In fact, Geoffrey Putt, the director of parenting and family support services at Akron Children’s Hospital, often uses his own children as an example when speaking to parents about child development. His daughter spoke early but took longer to develop physically, whereas his son climbed on everything but spoke later than his daughter.

But neither developmental timeline will indicate how they’ll do when they enter school, because both are well within the norm.

Most school districts are willing to meet children “where they are,” says Paull, a former first-grade teacher and preschool director.

Still, parents can use natural techniques to get a child school-ready.

“It’s more than about cognitive or academic skills. It’s about social and emotional functioning,” says Putt. “It’s about physical development: how you hold a pencil, tying your shoes, lining up. You have to make sure that you’re introducing all of those areas.”

[Don’t follow a script.] Address issues in the normal course of a day, says Putt. “Sharing, cooperation, manners, teamwork. These are all skills that can be used every day when picking up toys, playing on the playground, going to the park, going out to a restaurant,” he says.

[Fuel your child’s interests.] Remember the old “pick your battles” philosophy of parenting? In learning, experts say, there should be no battles at all.
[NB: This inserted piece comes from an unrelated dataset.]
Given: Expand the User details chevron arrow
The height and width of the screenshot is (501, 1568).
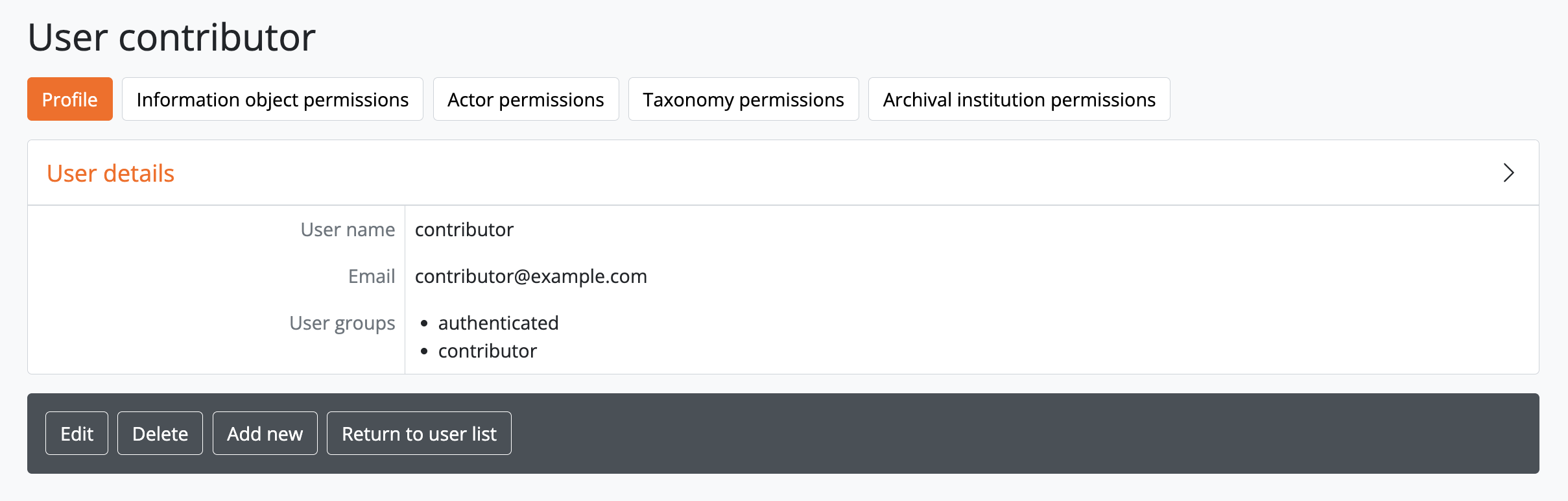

Instead, listen to your child and ask questions about his interests. “What color is that?” and “How many do you see?” are questions that allow a child to learn, while building curiosity.

[Emphasize the three C’s.] Curiosity, cooperation and coordination are skills that children need even more than reading or math before entering kindergarten (and beyond).

“Global thinkers are people who are creative, who are thoughtful, who are critical thinkers, who are problem-solvers,” Paull emphasizes. “That starts from birth.”

But that doesn’t mean you should throw away the alphabet letters on the refrigerator or stop doing the train-number puzzle your toddler wants to do over and over again.

[Play together.] It is important that children are aware of letters and numbers, but it’s more critical for you to make it fun. Get down on the ground with your child to assemble a puzzle. Have your child identify letters on a T-shirt or count the pairs of socks you’re putting in the laundry basket, Putt says. Use magnetic letters on the refrigerator to help your child start learning her name. (But buy upper- and lowercase letters so she learns their proper use, Putt adds.)

School readiness can be learned through everyday family activities, not just expensive toys or games.

[Read together.] It’s important to go beyond the story on the page and ask the child questions to help develop critical-thinking skills.

“Realize that this process is going to unfold naturally and don’t push it at too young of an age, because that’s going to hurt your parent-child relationship,” advises Rainbow’s Landis. “You don’t want to get into power struggles about learning when they’re in preschool.”

[Go outside.] It’s probably not a good idea to ever just stick your child in front of a video or computer, no matter how educational the product manufacturer says it is. That is, unless your child thinks it’s fun and you’re doing it with her — for a short period of time.

Landis cautions that the American Academy of Pediatrics recommends that children under the age of 2 should never be put in front of a TV or computer, while children over the age of 2 should be limited to less than two hours daily.

[Take a class.] Signing up your child for preschool programs, art classes or swimming lessons can develop helpful skills such as separating from a parent for a short period of time and learning from a different adult. Both are necessary when going off to kindergarten, says Akron Children’s Hospital’s Putt.

There’s also such a thing as “positive peer pressure,” he says.

“Your child may have no motivation to tie their shoes, but if they know that everyone in the class is learning how to tie their shoes, that might be motivation for them,” Putt says. “In kindergarten, tying shoes is one of the things you start learning at the beginning.”

But if your daughter isn’t the first one to turn those shoelace bunny ears into a knot, that’s OK too. “The more stimulating things you do, the better,” says Putt. “But just because they learn things earlier doesn’t mean they’re going to be more intelligent.”